Q. Why do we have to have a new flu vaccination each year?
A. Because the flu virus mutates.
It’s what viruses do. We couldn’t predict HOW it would mutate but it was always on the cards that it would do so.
And so the mess continues. But the vaccination programme is rolling out - as they say - if a little chaotically. This morning, however, we had a telephone call reminding us to make an appointment for our first dose. Surely there is a computer programme, a data base of some sort, that should automatically remove our names from the list of people who need reminding as soon as the doctor or nurse who administered the vaccine yesterday entered that detail into the doctors’ practice computer. Yes, it involves masses of people but that’s what computer programmes are supposed to be able to do.
Of course, there is always the possibility that responsibility for such a programme has been contracted to a person with no experience in that field, a friend of a friend of someone in government! Oops! There goes the cynicism again!
But the rate of infection And inevitably there are people shouting for restrictions to be lifted. All well and good! Except that I look at figures and notice that we are still running on rates as high as those that led to Greater Manchester effectively going into lockdown at the end of July last year! Hmm!
I am reading Accordion Crimes, by E. Annie Proux. At one point I read about “hyphenism”, the practice of putting a nationality of origin with American: Italian-American, Irish-American, etc. It seems Roosevelt was opposed to it, especially to German-American. “Some Americans need hyphens in their names because only part of them have come over.” That’s what he is alleged to have said. Everyone had to be American.
But nowadays it’s okay to have African-Americans. According to Wikipedia - “African Americans (also referred to as Black Americans or Afro-Americans) are an ethnic group of Americans with total or partial ancestry from any of the black racial groups of Africa. The term African American generally denotes descendants of enslaved black people who are from the United States, while some recent black immigrants or their children may also come to identify as African-American or may identify differently.”
Apart from medical matters, I can see no reason for Americans being anything other than American, or the British being anything but just plain British. I had to identify as “White British” for my injection yesterday but on the whole I prefer to be British. Well, really I would like to be European but that’s a different matter altogether.

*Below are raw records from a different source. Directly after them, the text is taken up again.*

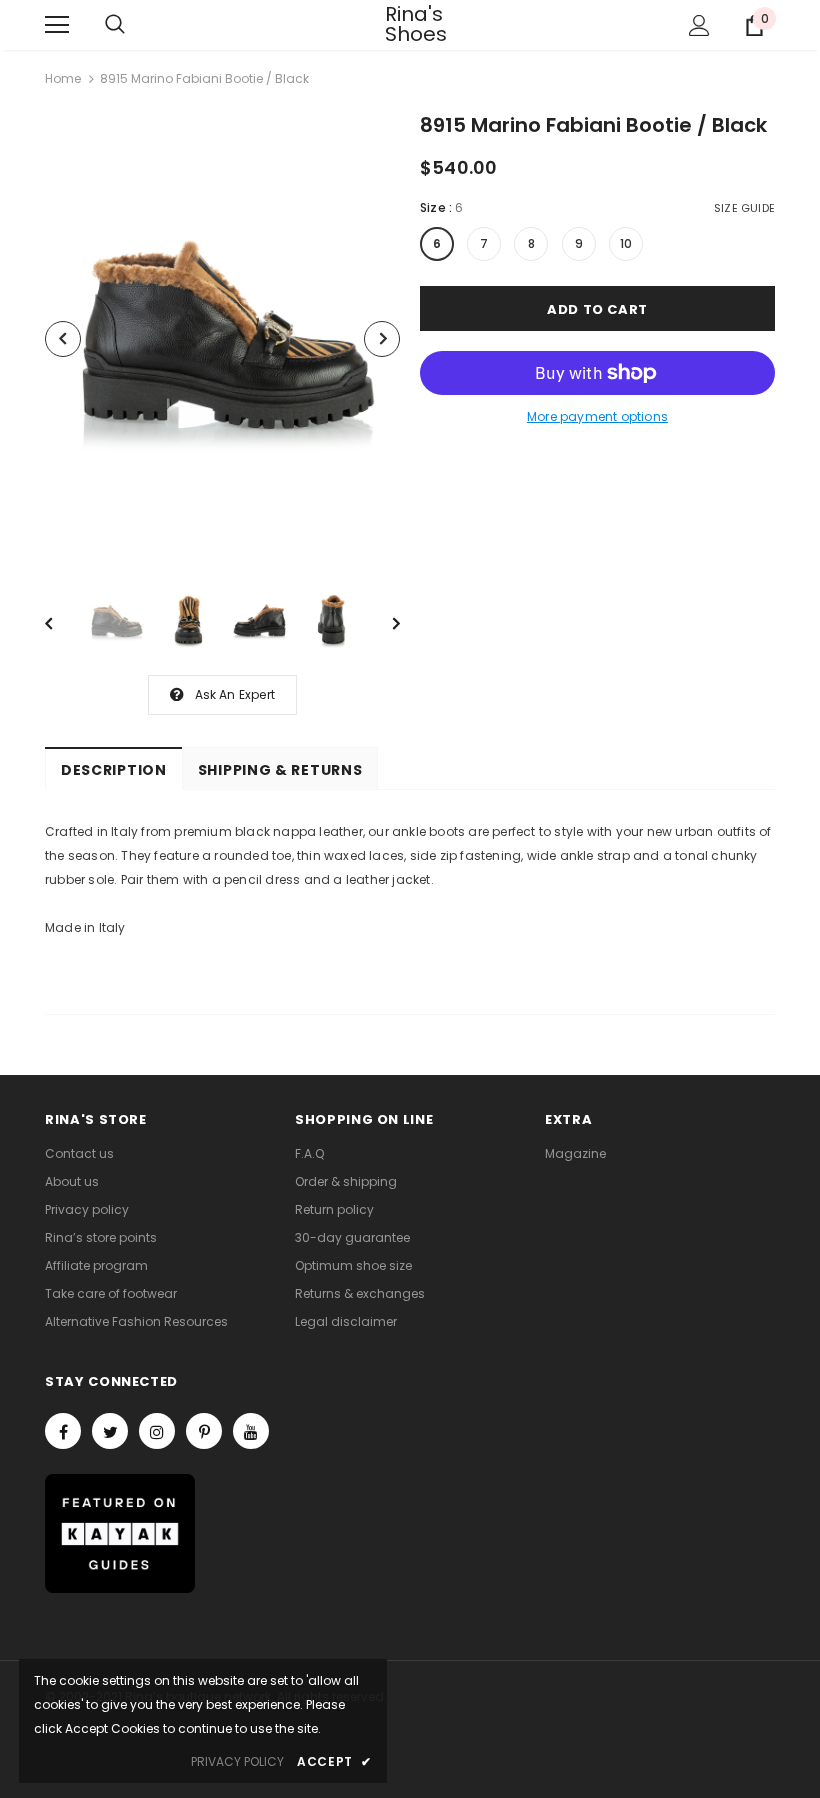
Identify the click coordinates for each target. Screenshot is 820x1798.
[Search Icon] (115, 25)
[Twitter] (110, 1431)
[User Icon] (699, 25)
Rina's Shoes (410, 24)
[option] (222, 339)
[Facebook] (63, 1431)
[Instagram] (157, 1431)
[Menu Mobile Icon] (57, 25)
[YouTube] (251, 1431)
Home (63, 78)
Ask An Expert (235, 694)
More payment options (597, 416)
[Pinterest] (204, 1431)
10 (626, 243)
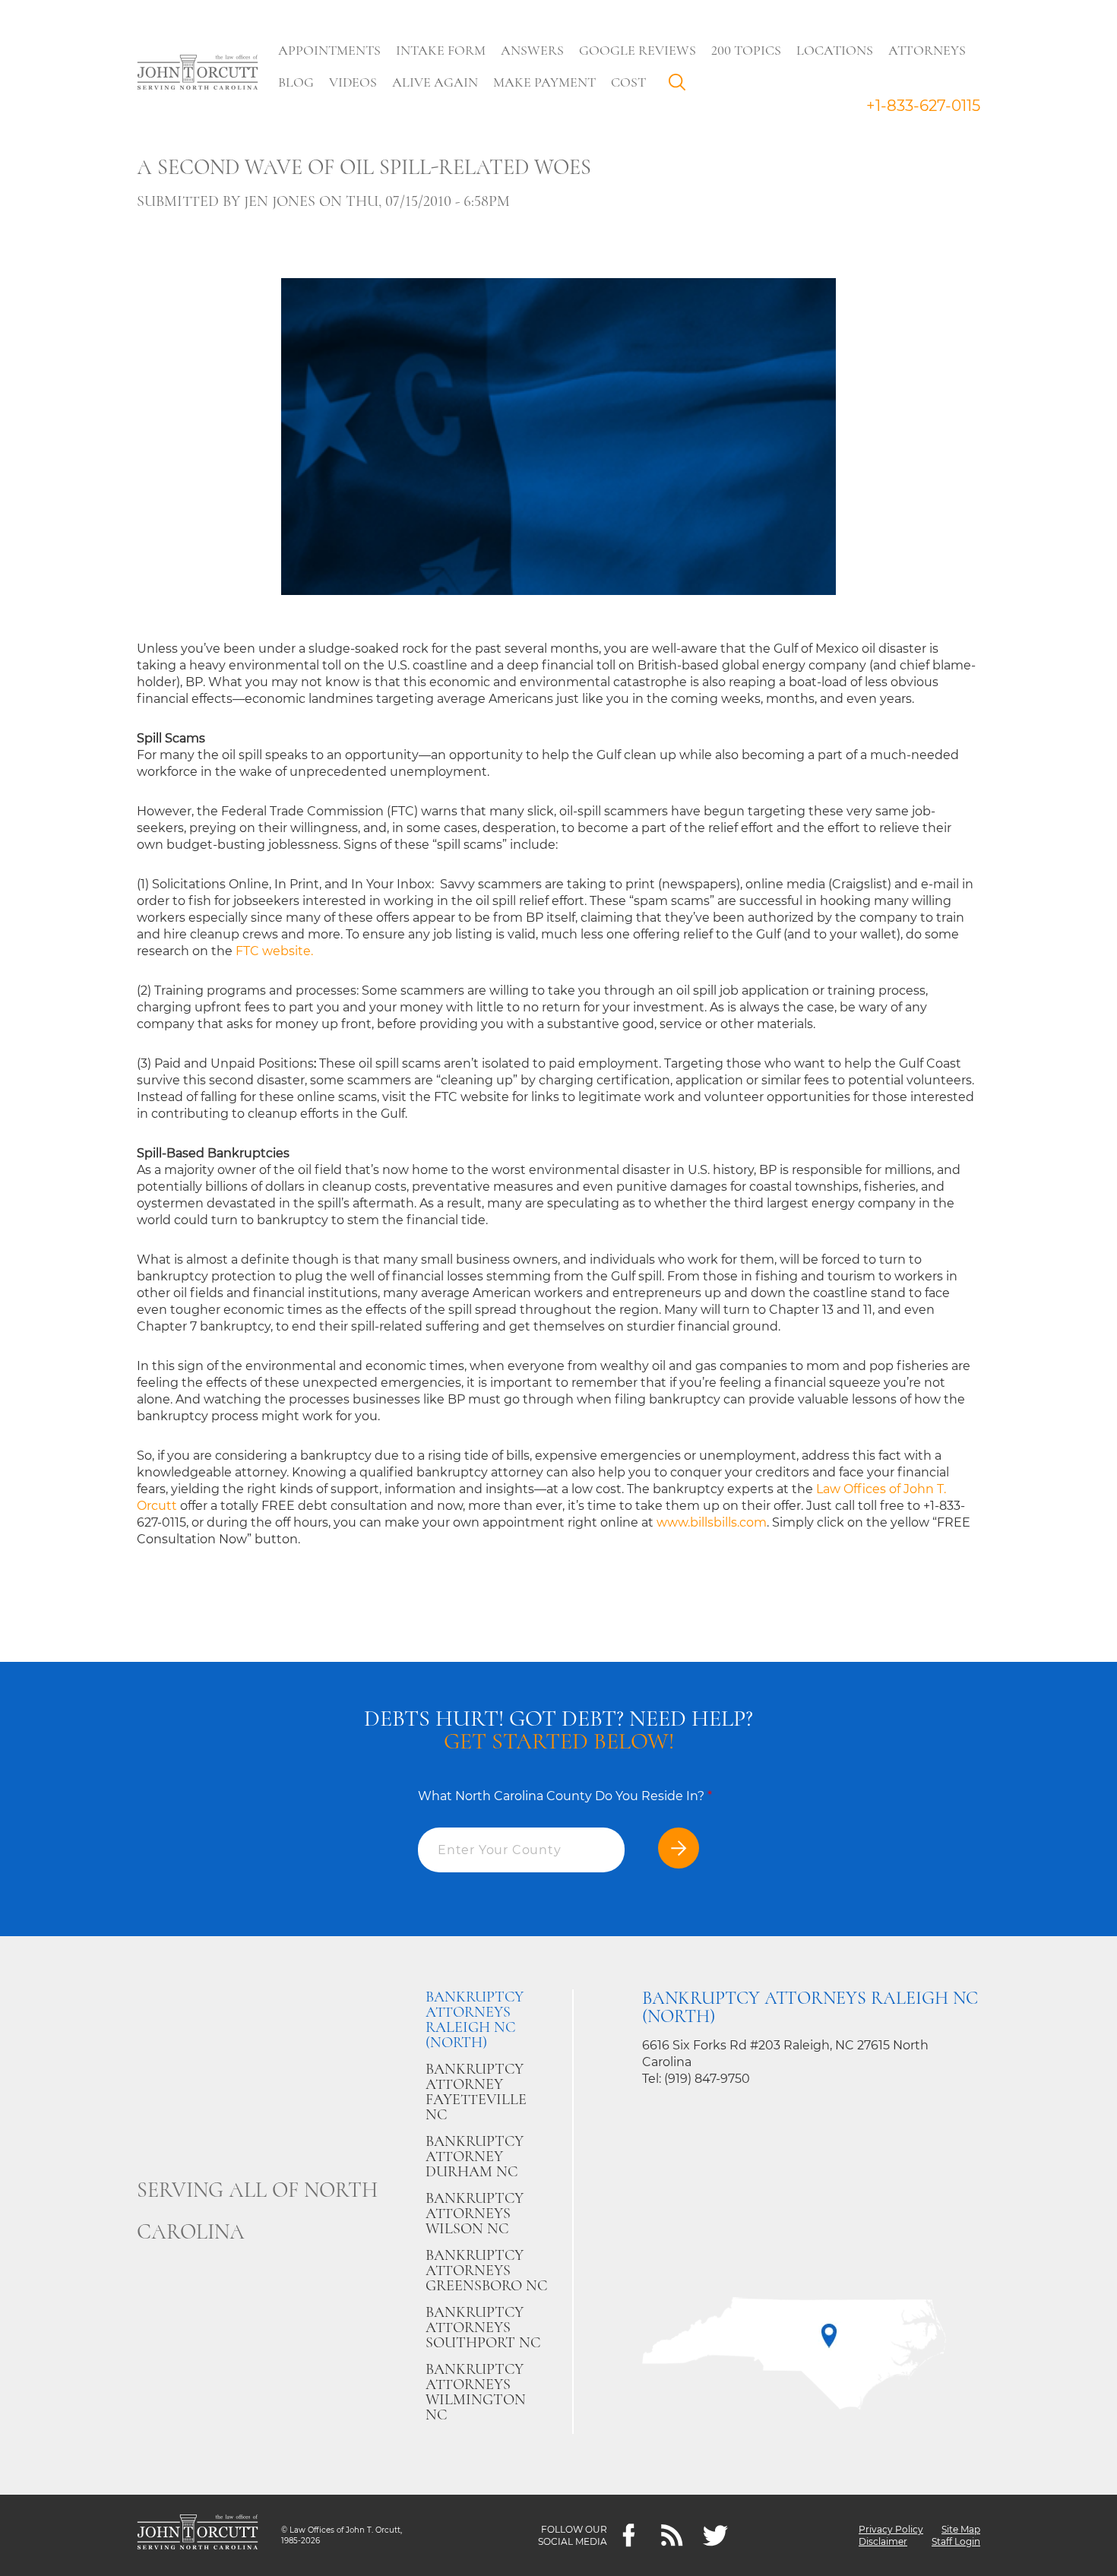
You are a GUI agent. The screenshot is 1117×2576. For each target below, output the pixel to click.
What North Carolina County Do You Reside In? (565, 1796)
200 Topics (746, 50)
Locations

A friend of mine who is learning Dutch sent me a cartoon of cyclists faced with “hills”. The Dutch cyclists considered a bridge over a canal a “steep hill” while the Swiss cyclists regarded their mountain track as “nice and flat”. It struck a chord. Growing up in largely flat Southport, I was not accustomed to hills. The “hill” where the road went over the railway line on my way to school was enough for me. There was even a sandhill at the start of the sand dunes that my family always referred tomas “the big hill”. Revisited years later, it looked so small. I had grown used to the ups and downs of Leeds and then of Saddleworth. Everything is relative.
Life goes on. Stay safe and well, everyone.